We support harmonising conflict management requirements across industries. However:

  • Operational responsibility for conflict frameworks should rest with General Counsel (or equivalent), while the board retains accountability and whilst important
  • Perceived conflicts are subjective. APRA should provide examples together with the context and audience to guide implementation
  • Public disclosure of registers may raise privacy and commercial sensitivity concerns. We recommend limiting this to material conflicts.

Proposal 4 – Independence (Banks and Insurers Only)

We support strengthening independence but seek clarification on:

  • Director benefits: APRA should define thresholds for “material” benefits and consider benchmarking director fees to industry norms and highlighting where these diverge excessively
  • Multi-jurisdictional boards: Clarify how independence is assessed where directors serve on boards of subsidiaries in different jurisdictions
  • Non-conflicted boards: Clarify how the independence requirements do not unnecessarily restrict board candidates from the entity where boards in one group are not in conflict.

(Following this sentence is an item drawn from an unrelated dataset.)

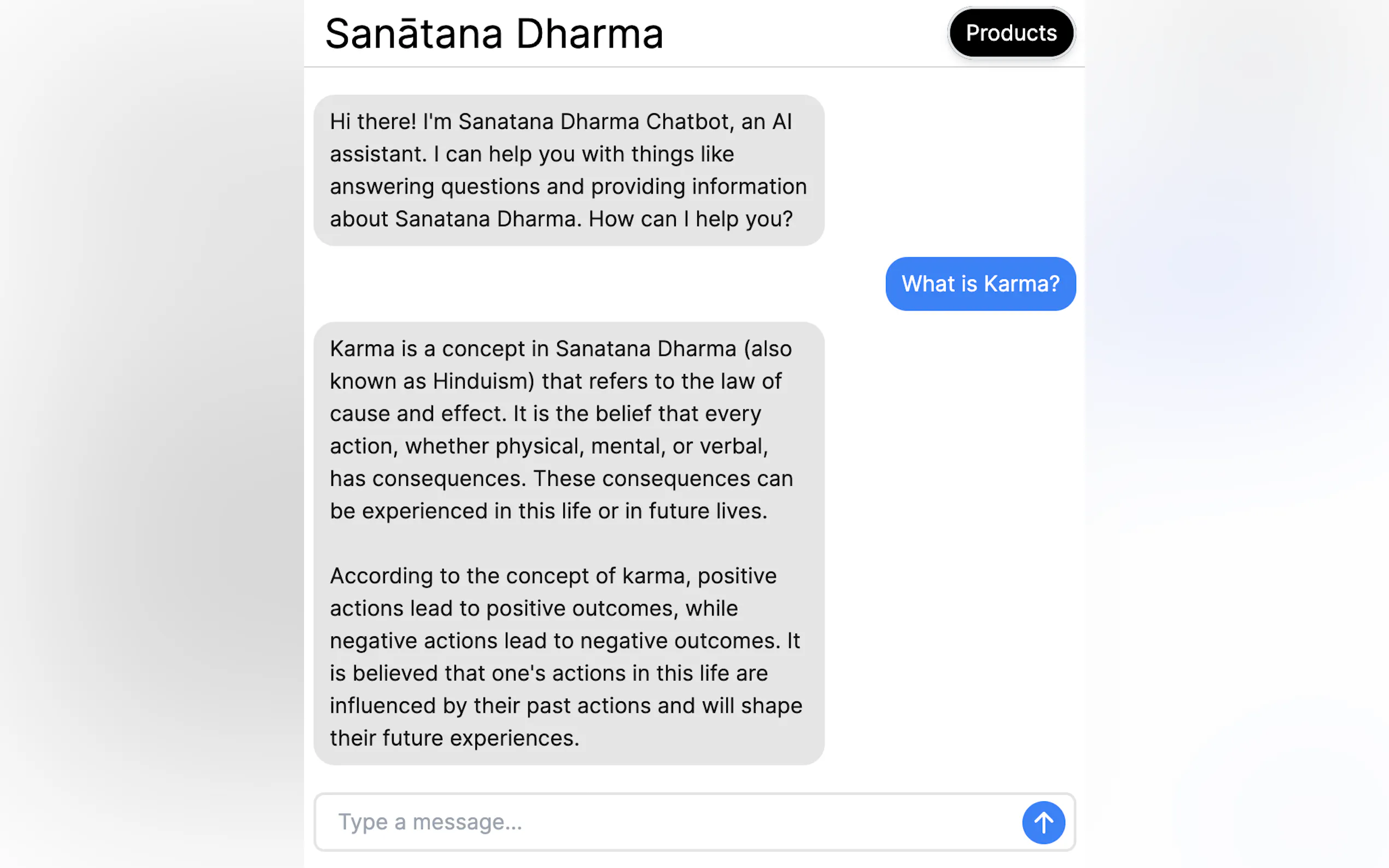1389x868 pixels.
Task: Click the word "Sanātana" in the header
Action: pos(413,33)
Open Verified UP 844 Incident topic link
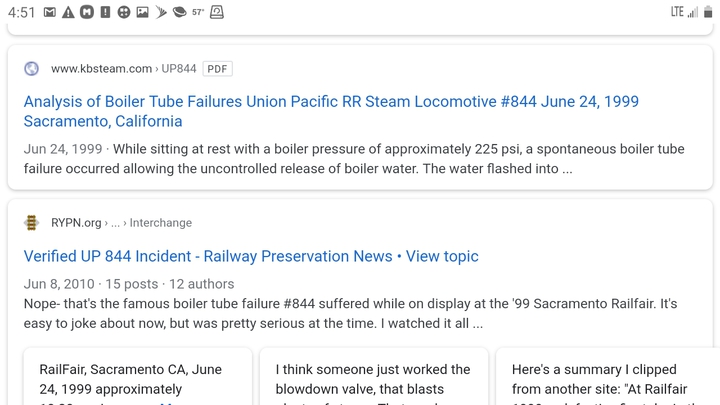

Proposal 5 – Board Performance Review

We support triennial independent reviews for SFIs but clarification needs to be provided around whether individual director assessments must be disclosed publicly or only to APRA, reviews should focus on effectiveness and strategic alignment, not just compliance and APRA should provide guidance on qualifications and independence criteria for independent third party performance assessors.

Proposal 6 – Role Clarity

We strongly support clearer delineation of board and management responsibilities for APRA requirements.

Proposal 7 – Board Committees

We support flexibility for non-SFIs and the requirement for SFIs to have separate audit and risk committees. However, only board members should vote on committees, but external advisers should be permitted to attend and advise and smaller entities may struggle to staff multiple committees. APRA should provide transitional support or exemptions.

Proposal 8 – Director Tenure and Board Renewal

We support the introduction of a 10-year tenure limit with some considerations.